The story would have created news headlines no matter when it happened, but in the age of social media, a simple #LacMegantic tag on Twitter ensured the story was (and continues to be) promulgated worldwide, with each new revelation. Business leaders take note: are your most senior team members 'walking the walk'? In times of crisis, the only certainty is that any inconsistencies will be exposed.

If you are concerned about business reputation (as every good business should be), as a starting point, ask yourself these questions

  • Is everyone in the business - from the person answering the phones to the person leading the company - clear about the company’s core values and how these should influence their behaviour, day to day?
  • Are the ‘skeletons in your closet’ communicated regularly to senior communications experts within the business?
  • Are operational changes being made to reinforce the company’s core values? For example, if one of your core values is to be ‘customer-centric’ do you have the most robust systems in place to protect your customer data?
  • Do you know what people are saying about your business or your industry online?
  • Have you got a plan in place to cope with an unexpected crisis that begins to spread over digital media?
  • Who’s responsible for your company’s reputation (the single, named person)?

Stepping back

Taking the time to look at your business from the inside out and ensuring that you have the systems and processes in place to be the business you want to be is a good thing. In this hyper-connected world it’s easy to succumb to the pressures to be on every social media platform, with the most creative, award-winning campaigns.

Take the time to understand your audiences, really acknowledge whether your business can give them what they need and make adjustments accordingly. Then figure out how to communicate consistently, with a human voice that’s authentic to your business.

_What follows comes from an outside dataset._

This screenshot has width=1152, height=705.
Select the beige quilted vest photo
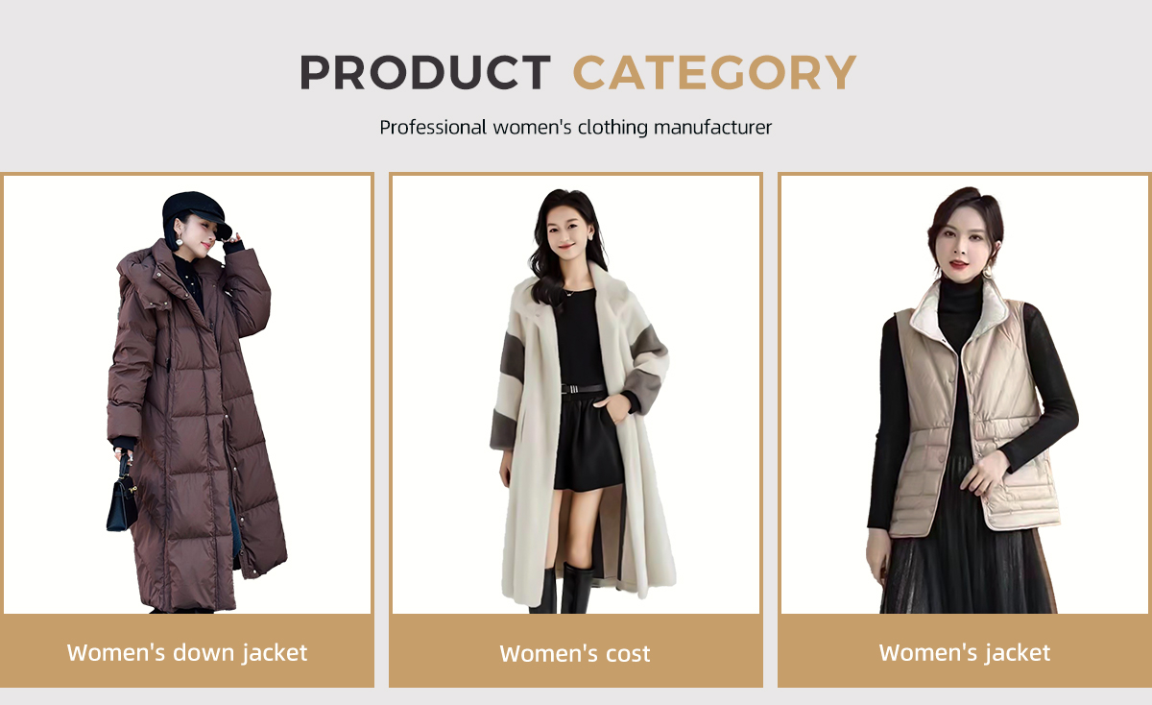tap(965, 395)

There is one non-negotiable, though: monitoring. For any business it is critical to listen to what is being said - online and offline - about your brand, your competitors and your industry. How can you expect to influence reputation if you don’t know what it is? If there’s one action to take today, this is it.

There are plenty of monitoring services out there and you can tailor the depth and frequency of the information you receive.

Where next?

Understanding the potential of the ‘reputation economy’ is one thing, but harnessing the opportunities it creates is quite another. Ensuring your company has a reputational strategy in place is critical. However, to do it properly will take the time and commitment of senior executives throughout the business, not just the communications team.

In order for the strategy to drive the success of the business, you need to be willing to make operational changes that will fundamentally contribute to the reputation you aim to achieve. Are you up for the challenge?